Sistem pengolahan air limbah di IPAL Bojongsoang terhitung konvensional. Proses-prosesnya mengutamakan proses alami, tanpa bantuan teknologi yang rumit dan tanpa bantuan bahan kimia aditif. IPAL seluas 85 hektar ini mengolah air limbah melalui dua proses utama, yaitu proses fisik dan biologi. Proses fisik memisahkan air limbah dari sampah-sampah, pasir, dan padatan lainnya sehingga proses pengolahan biologi tidak terganggu. Proses biologi mengolah air limbah sehingga parameter Biochemical Oxygen Demand (BOD), Chemical Oxygen Demand (COD), Dissolved Oxygen (DO), kandungan bakteri Coli, kandungan logam berat, dll memenuhi daya dukung lingkungan badan air di mana air limbah yang sudah diolah ini akan dibuang. Kolam pengolahan biologi terdiri dari 14 kolam yang terdiri dari dua kompartemen utama, kompartemen A dan kompartemen B. Jadi, masing-masing kompartemen terdiri dari tujuh kolam yaitu, tiga kolam anaerob, dua kolam fakultatif, dan dua kolam maturasi.
IPAL Bojongsoang memiliki kapasitas pengolahan 80.000 meter kubik air limbah perhari. Namun, pemanfaatannya masih jauh di bawah itu. Air limbah eksisting yang diolah hanya 40.000 meter kubik. Penyambungan sistem perpipaan air limbah Bandung Barat dan Bandung Utara ke sistem perpipaan menuju IPAL Bojongsoang diharapkan dapat mengoptimalkan pemanfaatan IPAL Bojongsoang sekaligus menurunkan beban pencemaran Sungai Citepus yang hingga sekarang terus-menerus menerima air limbah yang tidak diolah dahulu dari pemukiman di kawasan Bandung Barat dan Bandung Utara.
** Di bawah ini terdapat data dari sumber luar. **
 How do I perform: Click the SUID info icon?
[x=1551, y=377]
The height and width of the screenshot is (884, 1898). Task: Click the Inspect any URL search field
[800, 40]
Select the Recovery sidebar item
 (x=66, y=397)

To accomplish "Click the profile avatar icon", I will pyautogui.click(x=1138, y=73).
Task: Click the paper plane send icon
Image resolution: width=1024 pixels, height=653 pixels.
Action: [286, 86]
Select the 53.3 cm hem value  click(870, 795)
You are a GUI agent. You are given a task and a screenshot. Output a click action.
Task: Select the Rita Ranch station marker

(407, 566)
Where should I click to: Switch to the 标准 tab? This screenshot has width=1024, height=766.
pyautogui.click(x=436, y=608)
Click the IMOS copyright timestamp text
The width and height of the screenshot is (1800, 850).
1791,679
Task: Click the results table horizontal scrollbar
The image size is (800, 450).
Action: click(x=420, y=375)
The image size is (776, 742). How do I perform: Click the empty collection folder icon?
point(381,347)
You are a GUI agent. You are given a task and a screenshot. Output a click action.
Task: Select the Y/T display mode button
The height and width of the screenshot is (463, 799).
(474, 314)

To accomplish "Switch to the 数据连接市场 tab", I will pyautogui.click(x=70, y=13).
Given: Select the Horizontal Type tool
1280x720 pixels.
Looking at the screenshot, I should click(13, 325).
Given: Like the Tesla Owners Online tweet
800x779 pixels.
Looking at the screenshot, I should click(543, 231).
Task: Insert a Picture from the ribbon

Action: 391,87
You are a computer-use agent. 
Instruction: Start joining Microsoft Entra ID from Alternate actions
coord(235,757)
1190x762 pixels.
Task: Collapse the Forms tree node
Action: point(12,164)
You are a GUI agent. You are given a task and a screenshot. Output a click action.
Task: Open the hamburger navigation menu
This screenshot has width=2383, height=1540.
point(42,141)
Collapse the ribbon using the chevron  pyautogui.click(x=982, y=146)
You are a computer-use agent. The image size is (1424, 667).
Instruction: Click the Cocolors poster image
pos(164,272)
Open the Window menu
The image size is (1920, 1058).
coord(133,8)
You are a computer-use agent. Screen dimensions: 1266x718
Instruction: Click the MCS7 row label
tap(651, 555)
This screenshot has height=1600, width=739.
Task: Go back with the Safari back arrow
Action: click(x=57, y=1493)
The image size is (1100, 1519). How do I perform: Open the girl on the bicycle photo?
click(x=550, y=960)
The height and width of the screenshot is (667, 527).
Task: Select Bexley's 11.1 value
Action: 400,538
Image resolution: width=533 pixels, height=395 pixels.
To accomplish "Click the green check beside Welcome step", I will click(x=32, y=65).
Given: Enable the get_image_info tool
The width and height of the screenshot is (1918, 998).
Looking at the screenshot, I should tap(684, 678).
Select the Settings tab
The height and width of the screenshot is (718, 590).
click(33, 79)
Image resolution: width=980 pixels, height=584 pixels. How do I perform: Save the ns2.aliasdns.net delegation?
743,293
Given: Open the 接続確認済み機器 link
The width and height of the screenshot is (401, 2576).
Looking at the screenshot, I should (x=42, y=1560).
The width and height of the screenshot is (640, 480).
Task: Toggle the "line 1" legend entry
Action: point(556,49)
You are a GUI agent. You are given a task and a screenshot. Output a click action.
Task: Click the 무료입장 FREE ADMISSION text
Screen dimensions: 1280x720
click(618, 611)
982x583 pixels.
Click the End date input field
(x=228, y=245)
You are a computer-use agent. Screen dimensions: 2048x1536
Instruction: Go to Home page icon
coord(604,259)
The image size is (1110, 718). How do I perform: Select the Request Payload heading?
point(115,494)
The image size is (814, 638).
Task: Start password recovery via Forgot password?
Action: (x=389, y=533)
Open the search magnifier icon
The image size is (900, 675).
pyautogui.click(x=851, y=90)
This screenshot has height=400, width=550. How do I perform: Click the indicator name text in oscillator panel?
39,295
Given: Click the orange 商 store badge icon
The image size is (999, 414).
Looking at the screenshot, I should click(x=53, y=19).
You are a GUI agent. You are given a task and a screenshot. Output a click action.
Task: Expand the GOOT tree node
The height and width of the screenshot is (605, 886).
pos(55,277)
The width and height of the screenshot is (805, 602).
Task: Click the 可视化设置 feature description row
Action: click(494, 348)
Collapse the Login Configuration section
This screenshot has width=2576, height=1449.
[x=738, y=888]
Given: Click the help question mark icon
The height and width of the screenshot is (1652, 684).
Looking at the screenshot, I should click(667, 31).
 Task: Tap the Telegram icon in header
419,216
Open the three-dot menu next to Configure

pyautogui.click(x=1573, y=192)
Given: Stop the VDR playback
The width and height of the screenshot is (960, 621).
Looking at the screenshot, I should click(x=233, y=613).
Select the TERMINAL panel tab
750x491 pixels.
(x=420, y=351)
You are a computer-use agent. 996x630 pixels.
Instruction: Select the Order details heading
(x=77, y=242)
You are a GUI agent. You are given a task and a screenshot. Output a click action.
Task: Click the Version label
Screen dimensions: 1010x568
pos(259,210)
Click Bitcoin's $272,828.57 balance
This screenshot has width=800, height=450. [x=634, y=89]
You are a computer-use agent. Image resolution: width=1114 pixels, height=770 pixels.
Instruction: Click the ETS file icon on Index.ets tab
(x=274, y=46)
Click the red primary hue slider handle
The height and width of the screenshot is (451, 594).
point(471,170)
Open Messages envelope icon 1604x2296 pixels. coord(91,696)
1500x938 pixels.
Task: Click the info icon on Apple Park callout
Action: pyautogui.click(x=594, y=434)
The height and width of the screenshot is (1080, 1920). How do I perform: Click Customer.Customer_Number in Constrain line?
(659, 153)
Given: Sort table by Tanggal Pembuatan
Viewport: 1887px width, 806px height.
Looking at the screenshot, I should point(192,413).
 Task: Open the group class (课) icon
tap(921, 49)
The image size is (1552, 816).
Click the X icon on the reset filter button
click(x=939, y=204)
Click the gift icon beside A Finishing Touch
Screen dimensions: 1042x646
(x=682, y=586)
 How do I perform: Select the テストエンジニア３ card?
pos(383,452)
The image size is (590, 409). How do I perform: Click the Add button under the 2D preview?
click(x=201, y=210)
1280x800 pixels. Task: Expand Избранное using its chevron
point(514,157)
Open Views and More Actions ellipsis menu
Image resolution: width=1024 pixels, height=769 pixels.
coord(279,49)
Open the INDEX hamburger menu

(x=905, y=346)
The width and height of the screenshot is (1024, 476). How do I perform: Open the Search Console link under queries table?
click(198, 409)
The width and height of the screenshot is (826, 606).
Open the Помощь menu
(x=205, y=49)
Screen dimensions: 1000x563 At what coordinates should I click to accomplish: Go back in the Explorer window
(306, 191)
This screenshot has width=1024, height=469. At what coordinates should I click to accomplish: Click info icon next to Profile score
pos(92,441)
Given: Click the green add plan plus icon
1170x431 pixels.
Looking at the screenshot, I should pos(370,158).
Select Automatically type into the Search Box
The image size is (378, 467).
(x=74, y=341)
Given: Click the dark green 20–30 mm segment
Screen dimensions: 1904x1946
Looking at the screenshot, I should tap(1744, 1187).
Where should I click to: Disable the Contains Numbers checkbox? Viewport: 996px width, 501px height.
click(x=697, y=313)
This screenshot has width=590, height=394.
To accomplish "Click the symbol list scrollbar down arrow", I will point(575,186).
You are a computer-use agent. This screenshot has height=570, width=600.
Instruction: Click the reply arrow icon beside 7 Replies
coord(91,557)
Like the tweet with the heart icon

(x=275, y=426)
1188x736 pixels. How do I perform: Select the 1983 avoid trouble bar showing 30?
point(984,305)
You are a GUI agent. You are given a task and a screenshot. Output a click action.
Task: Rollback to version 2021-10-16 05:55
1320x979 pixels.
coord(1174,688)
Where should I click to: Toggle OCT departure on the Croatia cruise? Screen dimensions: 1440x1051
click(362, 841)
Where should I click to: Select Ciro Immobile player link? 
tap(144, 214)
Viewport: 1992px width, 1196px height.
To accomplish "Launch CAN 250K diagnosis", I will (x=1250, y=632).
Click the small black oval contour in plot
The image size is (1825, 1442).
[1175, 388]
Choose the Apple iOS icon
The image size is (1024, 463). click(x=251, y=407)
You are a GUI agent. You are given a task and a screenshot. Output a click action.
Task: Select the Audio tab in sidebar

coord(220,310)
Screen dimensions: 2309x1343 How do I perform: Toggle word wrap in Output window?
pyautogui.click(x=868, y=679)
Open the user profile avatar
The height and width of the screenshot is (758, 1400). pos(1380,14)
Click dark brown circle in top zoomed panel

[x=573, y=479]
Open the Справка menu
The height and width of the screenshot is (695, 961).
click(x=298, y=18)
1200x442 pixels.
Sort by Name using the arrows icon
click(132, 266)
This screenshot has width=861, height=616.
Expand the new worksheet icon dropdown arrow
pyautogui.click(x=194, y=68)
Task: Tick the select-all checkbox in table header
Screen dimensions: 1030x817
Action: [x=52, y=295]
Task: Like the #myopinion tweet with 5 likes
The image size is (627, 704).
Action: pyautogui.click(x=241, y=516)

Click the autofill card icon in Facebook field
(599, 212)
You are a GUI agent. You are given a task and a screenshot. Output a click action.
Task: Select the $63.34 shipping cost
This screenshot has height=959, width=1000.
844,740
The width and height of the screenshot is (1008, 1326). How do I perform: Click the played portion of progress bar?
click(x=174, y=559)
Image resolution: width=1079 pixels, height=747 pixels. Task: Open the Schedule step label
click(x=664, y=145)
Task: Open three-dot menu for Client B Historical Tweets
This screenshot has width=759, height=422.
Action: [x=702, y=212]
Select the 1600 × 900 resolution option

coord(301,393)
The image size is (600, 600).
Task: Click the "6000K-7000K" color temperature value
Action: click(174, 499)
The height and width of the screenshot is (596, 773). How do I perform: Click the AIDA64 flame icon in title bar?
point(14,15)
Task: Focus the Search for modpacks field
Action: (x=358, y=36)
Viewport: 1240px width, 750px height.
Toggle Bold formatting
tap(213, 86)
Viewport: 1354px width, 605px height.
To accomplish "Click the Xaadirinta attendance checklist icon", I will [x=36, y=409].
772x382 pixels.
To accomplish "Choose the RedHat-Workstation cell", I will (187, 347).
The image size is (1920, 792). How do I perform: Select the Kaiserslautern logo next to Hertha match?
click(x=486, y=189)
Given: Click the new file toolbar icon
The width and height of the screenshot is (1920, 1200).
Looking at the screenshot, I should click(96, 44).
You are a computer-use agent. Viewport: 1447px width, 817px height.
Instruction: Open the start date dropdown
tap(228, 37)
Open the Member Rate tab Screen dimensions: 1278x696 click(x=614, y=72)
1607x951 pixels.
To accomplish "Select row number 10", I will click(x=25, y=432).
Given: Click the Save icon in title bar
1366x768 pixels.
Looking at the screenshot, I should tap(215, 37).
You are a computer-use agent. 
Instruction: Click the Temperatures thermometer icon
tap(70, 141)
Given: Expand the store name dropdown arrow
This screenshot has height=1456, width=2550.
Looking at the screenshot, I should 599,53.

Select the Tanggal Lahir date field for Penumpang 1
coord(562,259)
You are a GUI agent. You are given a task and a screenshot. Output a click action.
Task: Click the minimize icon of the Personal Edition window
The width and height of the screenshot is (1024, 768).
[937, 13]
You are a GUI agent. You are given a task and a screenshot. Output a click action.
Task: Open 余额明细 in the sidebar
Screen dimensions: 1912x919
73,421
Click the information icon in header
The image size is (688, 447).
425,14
Salah satu permasalahan yang dialami IPAL Bojongsoang, yaitu IPAL ini hanya didesain untuk mengolah air limbah rumah tangga. Kenyataannya IPAL ini sering menerima air limbah yang berasal dari industri kecil dan industri rumah tangga yang tidak memiliki IPAL mandiri dan langsung membuang air limbahnya ke IPAL Bojongsoang. Selain itu, masyarakat sekitar juga sering merepotkan perawatan dan operasional IPAL Bojongsoang; misalnya dengan ikut mengambil air limbah dari kolam-kolam pengolahan untuk irigasi. "Padahal air limbah yang mereka sedot dari kolam pengolahan itu air limbah yang masih tercemar," tutur Betty. Selain itu banyak juga yang 'menitipkan' ikan-ikan untuk dibudidayakan di kolam pencemaran. "Ikan-ikan yang hidup di kolam-kolam pengolahan pasti akan memiliki kandungan logam berat yang tinggi," akunya. Betty mengaku sulit mengontrol campur tangan negatif dari masyarakat sekitar karena luasnya IPAL yang 85 hektar serta perasaan serba salah. "Di musim kemarau panjang, saat sumur-sumur kering dan gak ada hujan, mereka sangat butuh air untuk menyambung hidup," katanya, "Gak bisa seenaknya kita melarang (mereka memanfaatkan air di IPAL)."